Across Ukraine, prosecutors are collecting evidence of potential war crimes by Russian forces in the weeks since the invasion was launched, and now say they are investigating some 5,000 cases. But it was images of the bodies in Bucha—revealed after Russian troops withdrew from areas outside the Ukrainian capital last week—that captured global attention. Authorities say at least 320 civilians were slain in Bucha, a small city northwest of Kyiv. Between 150 and 300 bodies were buried in a mass grave, while others were left scattered along a street for weeks. Hundreds were killed in other towns outside Kyiv, such as Borodianka and Hostomel, while an apparent Russian missile strike on a railway station in the southeastern city of Kramatorsk on April 8 killed at least 50 civilians, including several children.

The US has imposed a fresh round of sanctions on Russia, with the UK and EU following suit.
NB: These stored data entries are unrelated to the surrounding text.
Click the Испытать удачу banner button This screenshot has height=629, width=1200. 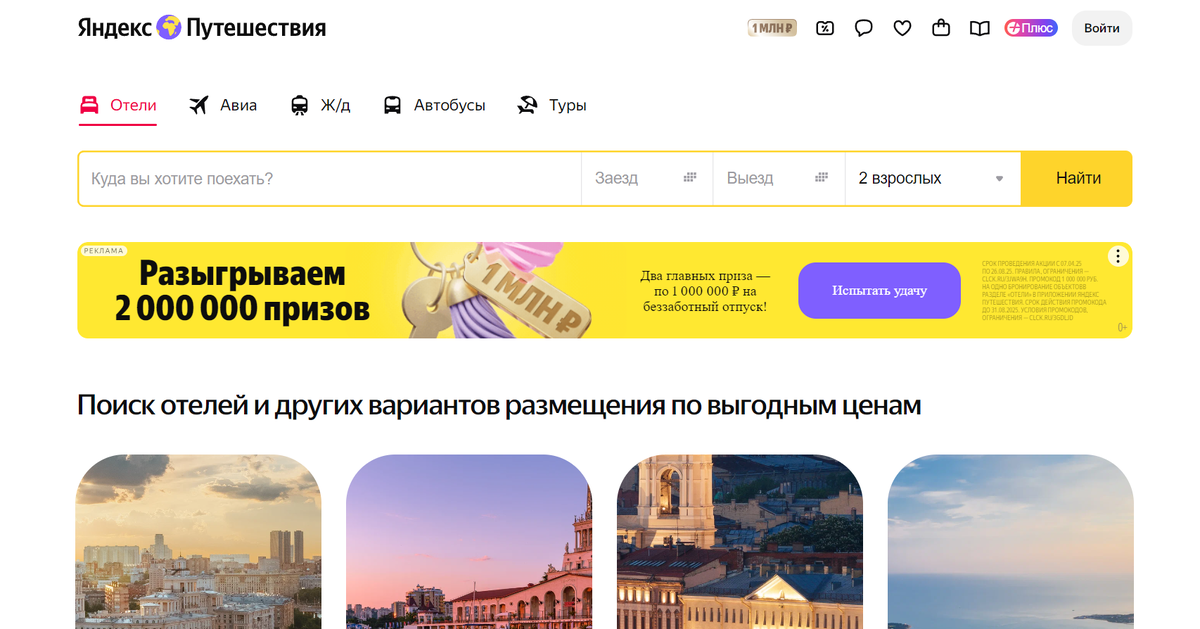point(879,290)

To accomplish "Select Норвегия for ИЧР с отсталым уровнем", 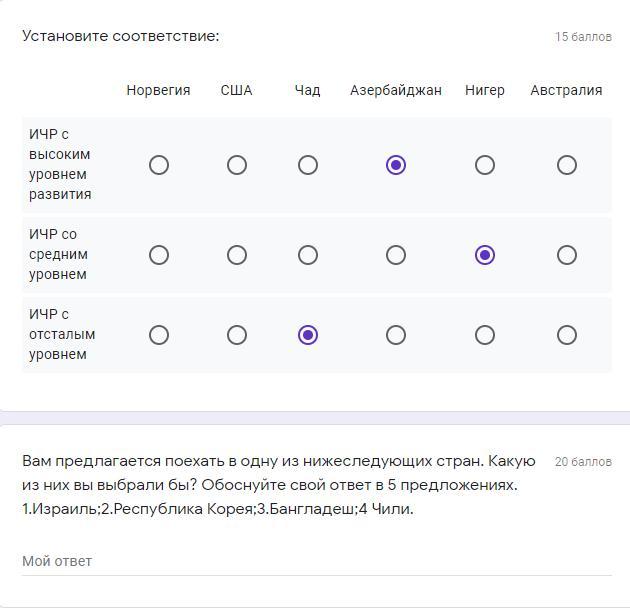I will pos(158,335).
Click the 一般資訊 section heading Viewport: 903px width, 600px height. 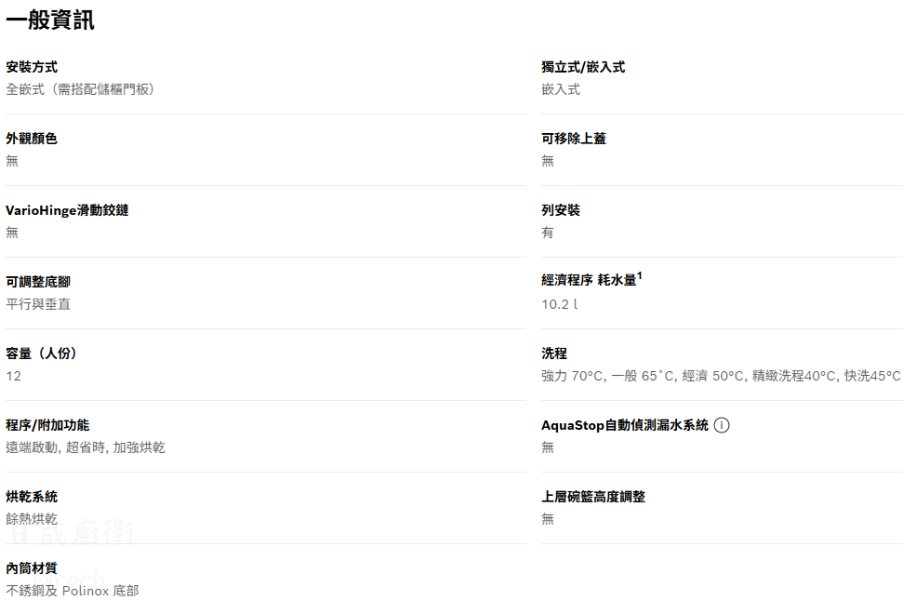click(x=50, y=20)
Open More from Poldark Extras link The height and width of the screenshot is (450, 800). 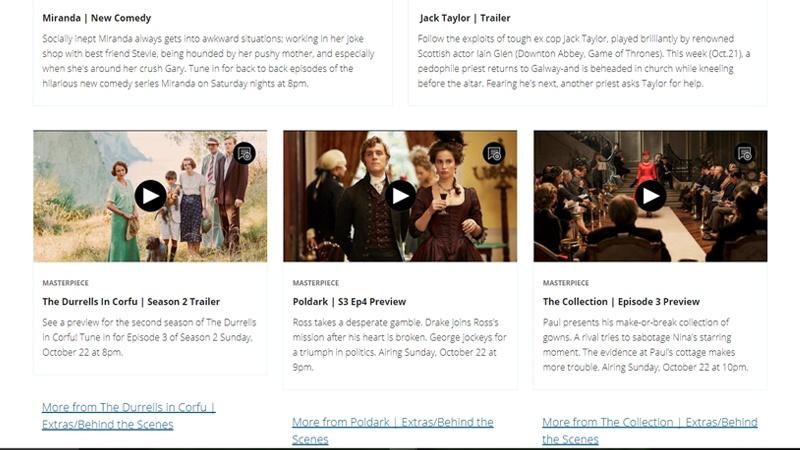pos(392,431)
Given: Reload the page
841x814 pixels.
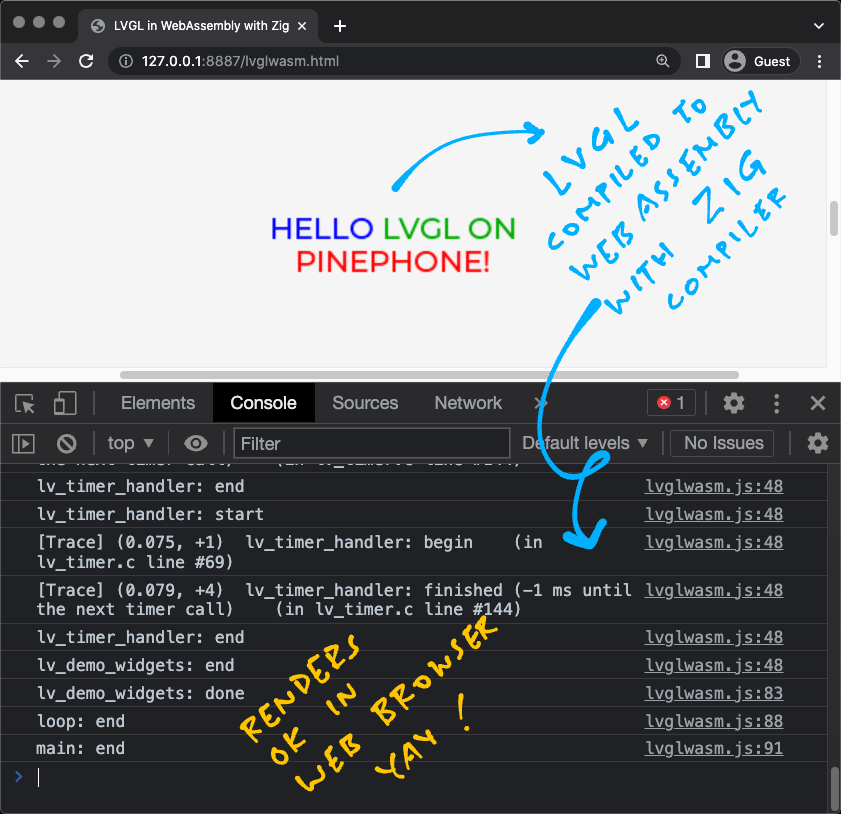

In a rare move, the UN General Assembly voted April 7 to suspend Russia from the Human Rights Council, citing reports of “gross and systematic violations and abuses of human rights” and “violations of international humanitarian law.” The resolution passed with 93 nations voting in favor, 24 voting against, and 58 abstaining. Russia, Belarus, China, North Korea, and Iran were among the nations who voted against the resolution.

Russia is now the second country ever to be suspended from the HRC, following the General Assembly’s vote to remove Libya in 2011 in response to Moammar Qaddafi’s violence against anti-government protesters.

Ukrainian Ambassador Sergiy Kyslytsya urged countries to support the resolution before the vote stating:

Bucha and dozens of other Ukrainian cities and villages, where thousands of peaceful residents have been killed, tortured, raped, abducted and robbed by the Russian Army, serve as an example of how dramatically far the Russian Federation has gone from its initial declarations in the human rights domain. That is why this case is unique and today’s response is obvious and self-explanatory.

In response to the adoption of the resolution, Russia’s deputy permanent representative Gennady Kuzmin declared that Russia had already decided that day to end its membership with the Human Rights Council. Russia’s first deputy ambassador Dmitry Polyanski also announced the nation’s withdrawal on Twitter stating, “After today’s scandalous vote by Western countries and those who for different reasons come to their heel Russia withdrew from HRC before the end of its term.” (TNH, Jurist)

Both the Human Rights Council and International Criminal Court have opened investigations into possible war crimes in Ukraine.

Photo: damaged statue of Ukrainian national poet Taras Shevchenko in Borodyanka. Via Euromaidan Press.